Влад ни секунды не думал над ответом.
– Ты хороший человек, Аматис. Ты спас мне жизнь. В тебя стреляли, а ты меня вытаскивал. Такое не забывают. Я теперь всегда буду с тобой. Пока сам не отпустишь.
– Придет время, и я не стану тебя задерживать, дружок. Я тоже знаю, что такое тоска по дому. Это хорошо, что ты со мной. Мало кому я могу доверять.
– Не сомневайся, Аматис. Русские своих не бросают.
– Русские? Ну да, я понимаю… Для тебя есть интересная новость. Я вызвал префекта и нотариуса. Через пару дней ты получишь гражданство Керии, земли Истинного Знания.
Он оценивающе посмотрел на Влада. Тот молчал, не зная, как ему реагировать.
– Понимаю, – усмехнулся Аматис. – Любой на твоем месте сейчас прыгал бы до потолка от радости. Но ты гражданин своей страны. Тем не менее я уже все решил. Так будет легче нам обоим.
Над Ванталом угасал мягкий безветренный вечер. Отраженное солнце играло бликами на сотнях крыш, на окнах, в каплях фонтанов.
Чернобородый человек в простой гражданской одежде стоял у окна башни и смотрел на город. Это была самая высокая точка в здании Академии, отсюда открывался вид на все дома и улочки, башни и каналы, вплоть до исполинской пирамиды Роториума.
В комнате скрипнула дверь.
– Все готово, редре, нас ждут, – вкрадчиво сообщил помощник.
Фаустин кивнул и прошел к тайной винтовой лестнице.
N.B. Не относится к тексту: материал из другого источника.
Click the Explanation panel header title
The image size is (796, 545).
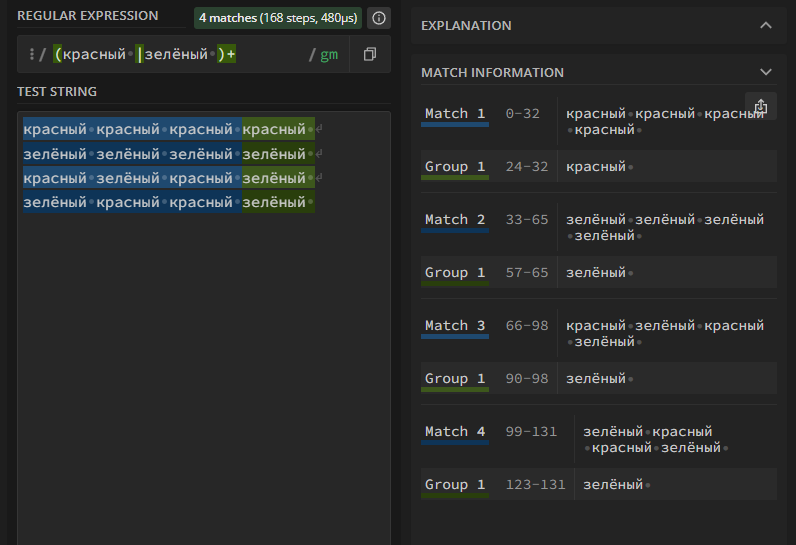pos(466,25)
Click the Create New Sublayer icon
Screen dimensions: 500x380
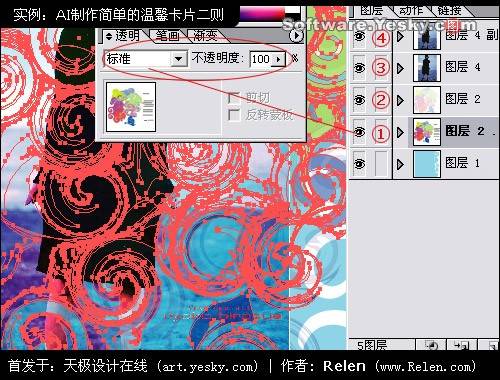pyautogui.click(x=462, y=345)
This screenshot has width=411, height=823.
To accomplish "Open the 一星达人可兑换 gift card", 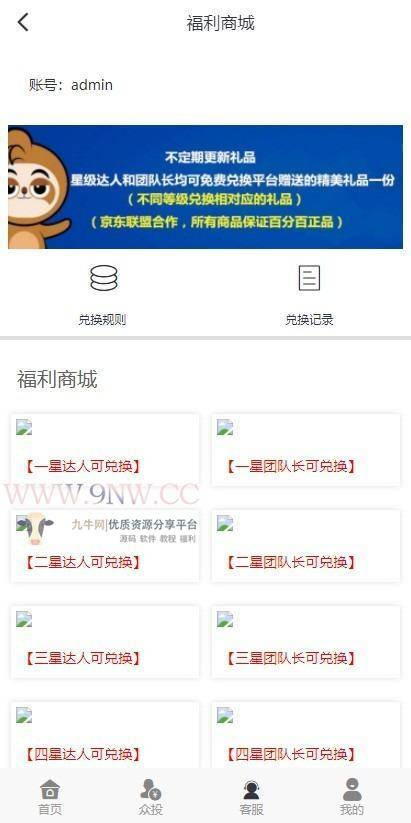I will (105, 450).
Простой крытый экипаж вывез его через ворота Академии. Преодолев несколько кварталов, свернул в неприметный складской дворик. Здесь заехал в ворота большого амбара и по скрипучему откидному пандусу спустился в одну из городских галерей. Дальше путь пролегал под землей, в свете химических фонарей.
Его уже ждали. Темный лекарь Мильд вышел навстречу, заранее опуская на лицо маску.
– Все в порядке? – с тревогой спросил магистр.
– Все как обычно, – ответил гурцор.
Называть существующее положение порядком он бы не рискнул.
Фаустин прошел в чистое сухое помещение, хорошо освещенное и обставленное. На широкой кровати у дальней стены шевельнулась невероятно худая девушка лет пятнадцати.
– Я здесь, дочка, я пришел! – Фаустин устремился к ней.
– Сегодня все прошло удачно, – проговорил следующий по пятам Мильд. – Она вас слышит.
Он приблизился к кровати и откинул одеяло.
– Обратите внимание, редре, корневище стало меньше.
И снова Фаустина прошиб озноб. На худеньком, почти детском тельце жил паразит. Он выглядел, как огромная узловатая опухоль, перечеркнувшая наискосок впалую грудь и живот.
Темные называли паразита «корневищем». Он и впрямь напоминал корень старого дерева. Только, в отличие от корня, он был живой. Он шевелился, вздрагивал, под его кожей что-то текло и пузырилось.
Магистр осторожно накрыл девушку одеялом.
– Выйдите, – сказал он, и лекарь покинул комнату.
Фаустин подвинул стул и присел, взяв дочь за руку. Она смотрела прямо на него огромными глазами. Вся боль мира умещалась в этом взгляде.
– Ну, как ты, девочка? Лекарь говорит, что тебе легче. Жаль, ты не можешь со мной говорить. Ты бы сказала, как облегчить твою жизнь. Ты знаешь, мне в этом мире нечего терять, кроме тебя. Я все сделаю, все отдам…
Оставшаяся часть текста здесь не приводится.